Conservative management and close observation is the standard of care in almost all cases as the majority of them show spontaneous resolution [9]. However some cases may be presented with severe respiratory distress that requires high frequency ventilation [10]. Few reported cases required drainage [11]. Luckily our baby was in room air with no signs of distress on the second day .Because of the potential risk of deterioration of the clinical status; pneumo thorax, subcutaneous, and interstitial emphysema he was kept under observation with repeated chest x-rays that showed persistent pneumo mediastinum till day nine of life, so CT chest was done to exclude any other anomalies. Chest CT confirmed the same finding. Baby was discharged home on day ten of life. He was examined after 2 weeks, he was doing well and chest x-ray showed resolved penumomediastinum.
Conclusion
Pneumediastinum can occur in term infants with no identified risk factors. Most of them resolve spontaneously.
References
- Franco LF. Vieira and M. Tuna.

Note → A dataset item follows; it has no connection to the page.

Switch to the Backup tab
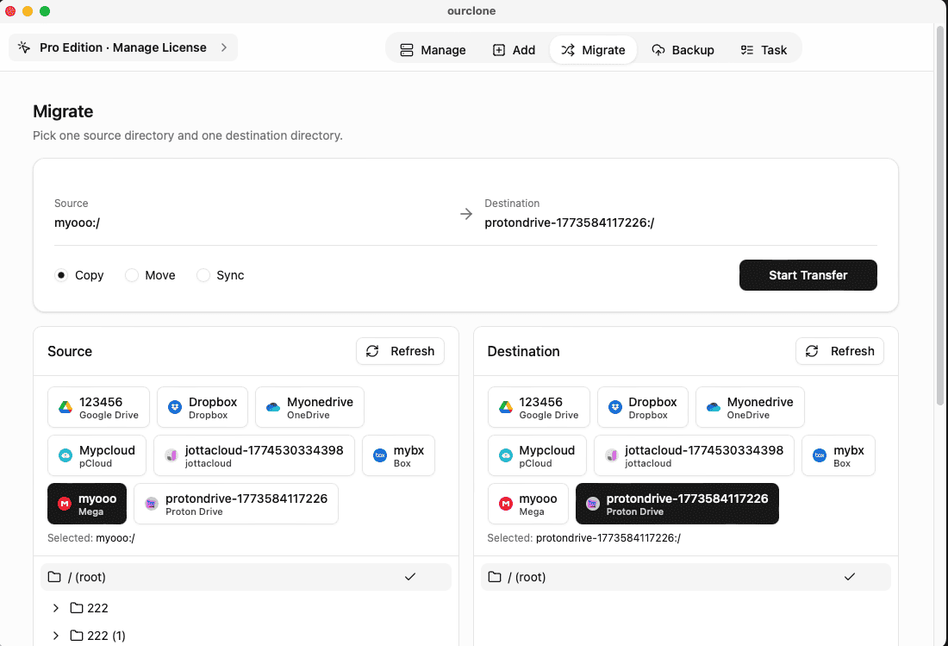The width and height of the screenshot is (948, 646). (x=683, y=49)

Neonatal spontaneous pneumomediastinum. Lung. 2014; 192: 819-820.
- Kouritas VK, Papagiannopoulos K, Lazaridis G, Sofia Baka, Ioannis Mpoukovinas, Vasilis Karavasilis, et al. Pneumomediastinum. J Thorac Dis. 2015; 7: S44-S9.

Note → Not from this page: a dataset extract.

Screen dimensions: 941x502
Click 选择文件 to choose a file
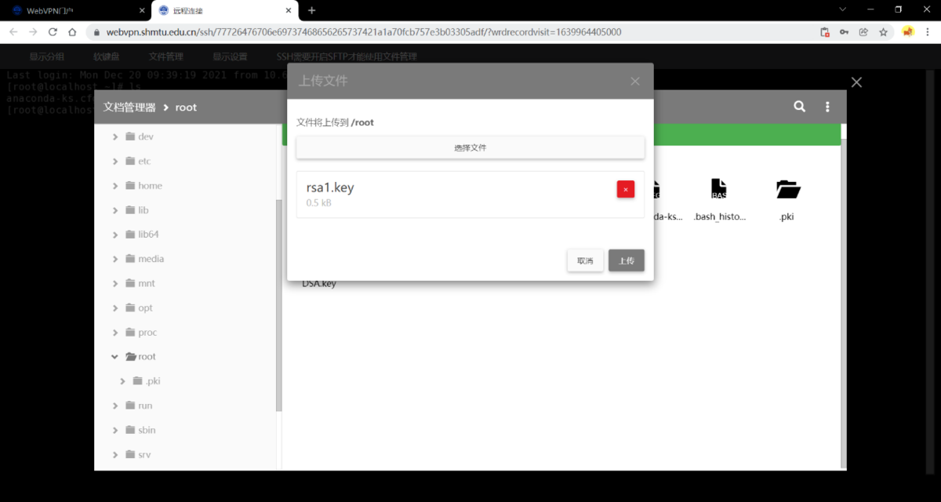471,147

- Corsini I, Dani C. Pneumomediastinum in term and late preterm newborns: what is the proper clinical approach? J Matern Fetal Neonatal Med. 2015; 28: 1332-1335.
- Zenk KE. Air leak syndromes. In TL Gomella. Cunningham and FG. Eyal, editors. Neonatology - management, procedures, on-call problems, diseases, and drugs, McGraw-Hill Education, 8th edn. New York. 2020; 549-557.
- Chan C, Y Hsu, K Lim, H Chang, H Kuo and Y. Tsai. Spontaneous pneumomediastinum in a neonate: a rarecomplication of vaginal delivery. Clin. J. Radiol. 2008; 33: 277-280.
- Rocha G, Guimaraes H. Spontaneous pneumomediastinum in a term neonate -case report. Clin Case Rep 2018; 6: 314-316.
- Monteiro R, Paulos L, Agro Jdo, Winckler L Neonatal spontaneous Pneumomediastinum and the Spinnaker-Sail sign. Einstein. 2015; 13: 642-643.
- Vanden BergheS, Devlies F and Seynaeve P. The Spinnaker-Sail Sign: Neonatal Pneumomediastinum. Journal of the Belgian Society of Radiology. 2018; 102: 51.
- TeoS, Priyadarshi A and Carmo K. Sail sign in neonatal pneumomediastinum: a case report BMC Pediatrics. 2019; 19: 38.
- Raissaki M, Modatsou E, Hatzidaki E. Spontaneous pneumomediastinum in a term newborn: atypical radiographic and C T appearance. Case Rep. 2019; 5: 20180081.
- Jeong JY, Nam SW, Je BK, Choi BM. Tension pneumomediastinum with subcutaneous emphysema. Arch Dis Child Fetal Neonatal Ed. 2011; 96: F448-449.